A global warming mitigation plan has reduced the chance of landslides in the Honduran capital of Tegucigalpa.
For some 250,000 shantytown-dwellers in the Honduran capital of Tegucigalpa, fear of dying or losing their home due to a landslide or other weather-related event has been reduced, thanks to a global warming mitigation plan that has carried out small infrastructure works in 180 ecologically and socially vulnerable neighbourhoods.
The 100×100 Plan is part of a climate change risk mitigation project financed by the Central American Bank for Economic Integration (CABEI) with a 26-million-dollar credit granted on concessionary terms.

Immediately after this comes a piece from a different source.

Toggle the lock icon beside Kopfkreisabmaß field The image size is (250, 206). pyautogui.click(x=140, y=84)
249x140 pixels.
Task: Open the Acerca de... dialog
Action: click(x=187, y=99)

“Before the bridge was built, this area would be cut off when it rained,” Xiomara Castellanos, who lives in the poor neighbourhood of Mololoa, told IPS. “We used to come down the hill barefoot to cross the river, which rises a lot in winter, and has even swept away several houses.”
The more than 100 small projects are scattered all over Tegucigalpa, which is home to 1.8 million of Honduras’s 8.5 million people.
The capital, located in a chain of mountains that reach 1,300 metres in height, was among the most affected parts of the country when Hurricane Mitch left at least 11,000 dead and 8,000 missing in 1998, besides causing enormous damage to infrastructure.
Julio Quiñónez, assistant director of Honduras’ Municipal Emergency Committee, told IPS that environmental vulnerability is high in many parts of Tegucigalpa, but “mitigation works, large and small, have now reduced the levels of risk.”
One of the projects involved construction of a small bridge (pic, above) and the strengthening of the banks of the river in the Mololoa shantytown, on the northeast side of the city, where local residents are now able to get in and out of their neighbourhood and to evacuate in case of a storm.
Johan Meza, in charge of mitigation projects in the 100×100 Plan, told IPS that the small infrastructure works include the construction of ditches, gutters, stairways, evacuation routes, pedestrian bridges, and storm water drains.
A few metres from one of the city’s main roads, in the east, is La Villanueva, one of the most populous slums in Tegucigalpa. It is highly prone to landslides and the collapse of the homes that line the hillside.
Pointing to the new stairways for which residents waited three decades, community leader María Elena Benítez told IPS: “We used to climb down the hill on all fours, to reach the bus; when it rained this was all mud, you can’t imagine how hard it was for us.”
“The aim is for no one to die in weather-related incidents,” Tegucigalpa Mayor Ricardo Álvarez told IPS.
The next phase of the 100×100 Plan involves climate change adaptation, which includes an intense programme of training and provision of equipment in the areas that received assistance, so people are prepared and know how to use the evacuation routes in case of disaster.